----- Source text

The truth is, I just don’t feel very well.
We all four let a freakin’ bug into this house. I think it started with Cassidy and was just three days of a runny nose. Then I got the same. It went away and I thought, “That’s it? That’s it!” The poor kids got it or another rampant virus and they both are on a week of coughing. You know how it is. The lingering cough. Luckily it only happens once every year or two or three around here, or I’d truly lose my mind. It doesn’t end. Or it does, but it doesn’t feel like it will ever end. In the grand scheme of life, we’re looking at a week or two, or three in the worst case. That doesn’t take away from how awful it feels when you’re in it.
It’s Groundhog Day Season – this awkward and dark cold front between Halloween and Thanksgiving/Christmas. Every morning, there is coughing. Every morning, there is trauma from getting out of a warm bed, and then, out of a warm shower. Every morning, there is the last minute scramble to get to school reasonably on time. (rarely happens) Every morning I wrestle with kid zippers (awful. we can send people to space but we can’t invent good zippers?) Every morning I wrestle with ice cold steering wheels and condensation (and condescension) on the windows and doors. Every morning we search for hats, boots and mittens.
And I’m sick of it. Down with this. Down with disease! It’s only November and I feel this way.

----------
----- Material provided

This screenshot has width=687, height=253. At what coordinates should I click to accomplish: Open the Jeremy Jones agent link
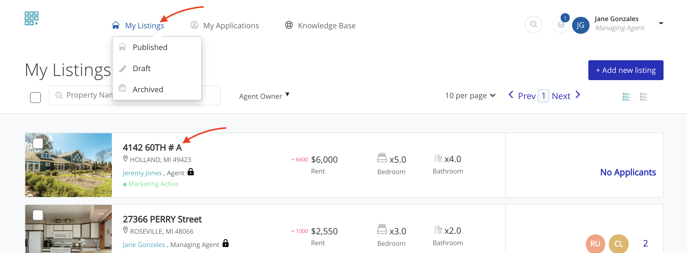pyautogui.click(x=142, y=173)
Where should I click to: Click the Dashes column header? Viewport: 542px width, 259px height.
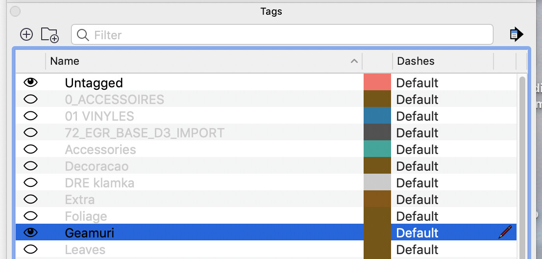tap(443, 61)
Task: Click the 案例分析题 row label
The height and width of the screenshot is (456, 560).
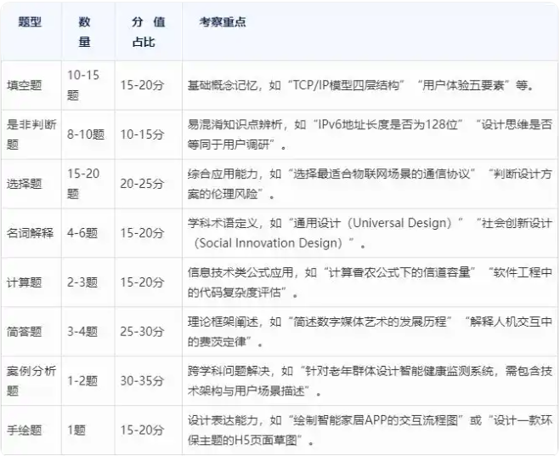Action: tap(31, 380)
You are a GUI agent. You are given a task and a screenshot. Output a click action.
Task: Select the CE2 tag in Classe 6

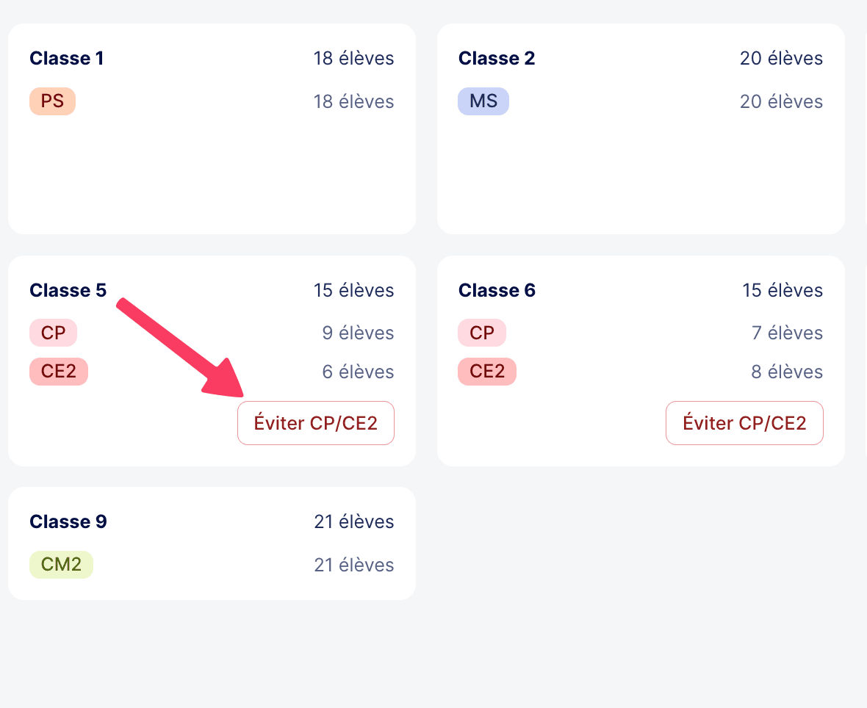(x=487, y=372)
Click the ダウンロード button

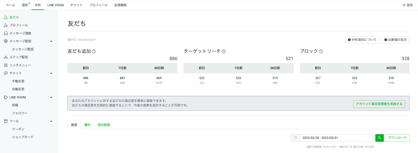pos(397,138)
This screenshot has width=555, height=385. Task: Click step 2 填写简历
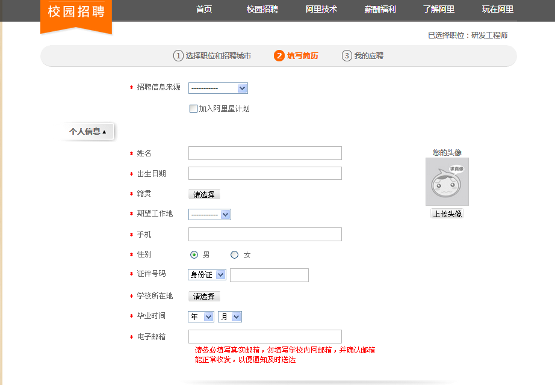296,56
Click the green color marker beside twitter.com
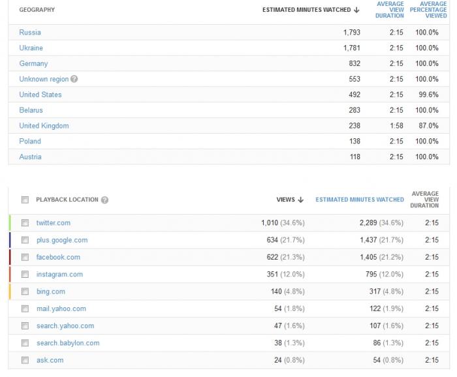This screenshot has height=377, width=457. pyautogui.click(x=10, y=223)
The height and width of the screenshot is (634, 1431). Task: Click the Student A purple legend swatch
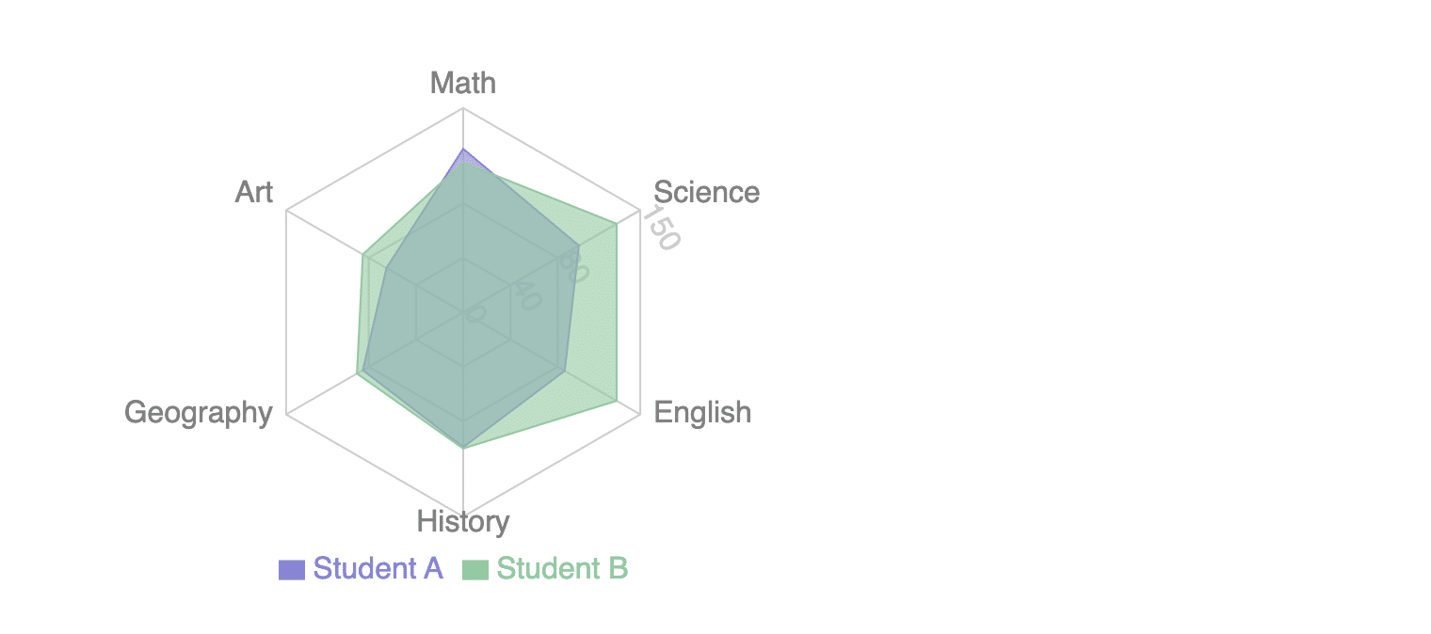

----------

To do ▸
A: Reproduce everything in the post about the household illness from "It’s Groundhog Day" down to "feel this way.".
B: In the post about the household illness, how long did the runny nose that started with Cassidy last?
C: Finish out the next part of the post about the household illness, starting after its final sentence.

Results for the exercise ▸
A:
It’s Groundhog Day Season – this awkward and dark cold front between Halloween and Thanksgiving/Christmas. Every morning, there is coughing. Every morning, there is trauma from getting out of a warm bed, and then, out of a warm shower. Every morning, there is the last minute scramble to get to school reasonably on time. (rarely happens) Every morning I wrestle with kid zippers (awful. we can send people to space but we can’t invent good zippers?) Every morning I wrestle with ice cold steering wheels and condensation (and condescension) on the windows and doors. Every morning we search for hats, boots and mittens.
And I’m sick of it. Down with this. Down with disease! It’s only November and I feel this way.

B: Three days.

C:
Many of you seem to think I’m a positive person, right? I’d like to believe so. And yet November comes and I wonder. Am I only seasonally positive? Am I thriving in the spring/summer/early fall, only to falter in the late fall/winter? Can I do this?
Can we do this?
I don’t like days in which I’m watching the clock, waiting for it to end. Waiting for the relief pitcher (Cassidy) to come home. Wanting to leave the house for long periods of time so as not to waste the electricity/wood pellets that it takes to stay home.
We keep warm, though. Des hums and whines the “My Little Pony” theme song on command. Scarlet wants to hug for hours. So I am a positive person, mostly, because I can feel the warmth and life and joy radiating out of them and into me. And out of me and into them. And there’s warm coffee and our magnificent fireplace and I am so grateful for the warmth from both.
There are new photos..
..of old places. Places of late summer. The heat radiates out of the photos and into my heart.
Please share your tales of woe and cold mornings. Tell me what it’s like. Tell me how to make it better.